Au sens strict, la notion de paradis fiscal se
différencie à la fois des zones offshore et des paradis bancaires
ou judiciaires. Dans le langage courant, toutefois, on désigne sous
cette appellation tous les « territoires non coopératifs » sur
les plans fiscaux, prudentiels ou du blanchiment.
Les paradis fiscaux sont donc des Etats souverains ou des
dépendances autonomes d'autres pays (Jersey, îles Caïman...)
offrant un abri à des non résidents souhaitant échapper
à l'impôt. Ces territoires de taille réduite, en imposant
très faiblement de nombreuses grosses fortunes, en tirent des ressources
très élevées relativement à leur taille. Ils sont
à distinguer des zones offshores, qui hébergent des banques,
compagnies d'assurance et gestionnaires de fonds, mais ne disposent pas d'une
véritable régulation. Ce régime administratif de faveur
s'applique à l'activité économique produite depuis ce
territoire. Il peut suffire à l'entreprise de disposer d'une adresse sur
le territoire. Les centres financiers offshores sont la plupart du temps aussi
des paradis fiscaux mais la réciproque n'est pas forcément vraie.

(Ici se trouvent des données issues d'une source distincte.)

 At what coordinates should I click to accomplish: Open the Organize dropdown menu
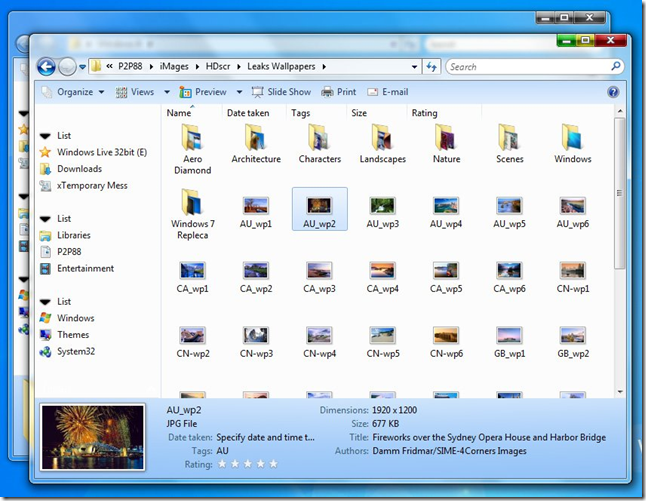[x=73, y=92]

Ils ne doivent pas être confondus, même s'il peut exister des
recoupements. Les pays caractérisés par un fort secret bancaire
sont appelés paradis bancaires (ou financiers).
Malgré leur
hétérogénéité, les paradis fiscaux et
bancaires, ou territoires non coopératifs, répondent à ces
caractéristiques définies par l'OCDE :
· le secret bancaire y est strictement appliqué ;
· les taxes sur les revenus, les bénéfices ou
les patrimoines, sont faibles ou nulles, particulièrement pour les
non-résidents ;
· les conditions d'installation de sociétés
et d'ouverture de comptes sont peu contraignantes ;
· la coopération judiciaire et fiscale avec les
autres Etats est faible ou inexistante.
Par ailleurs ces pays doivent être stables sur les plans
économiques et politiques, pour rassurer les investisseurs. Le secteur
financier y est surdéveloppé par rapport à la taille du
pays et à la dimension de son économie. Environ 50 territoires
répondent à ces critères, dont la moitié en
Europe.
Les paradis fiscaux et judiciaires (PFJ) sont un instrument
déterminant dans l'opacité des systèmes financiers
internationaux, laquelle a joué et continue de jouer, un rôle
déterminant dans l'extension des doutes et des incertitudes des acteurs
bancaires et financiers et de nombre d'investisseurs ou de
détenteurs de capitaux. Leur législation
commerciale permet très souvent la création de
sociétés dont les donneurs d'ordre véritables comme les
bénéficiaires resteront dissimulés (trusts, fiducies,
etc.). Ce n'est pas un hasard si 80 % des fonds d'investissements
spéculatifs (Hedge funds) sont localisés dans les PFJ,
dont un grand nombre aux îles Caïmans ; ils ont été
très souvent acheteurs des titres émis par les organismes de
crédits hypothécaires américains.
Le secret bancaire pratiqué par les paradis fiscaux de
façon plus ou moins absolue, en rendant très difficile, voire
impossible, une enquête judiciaire, se surajoute pour mettre de
l'opacité dans les transactions faisant intervenir des contractants
localisés dans des paradis fiscaux.
En outre, les paradis fiscaux, pour être attractifs
à l'égard des capitaux mobiles, leur offrent également une
réglementation particulièrement laxiste et non contraignante.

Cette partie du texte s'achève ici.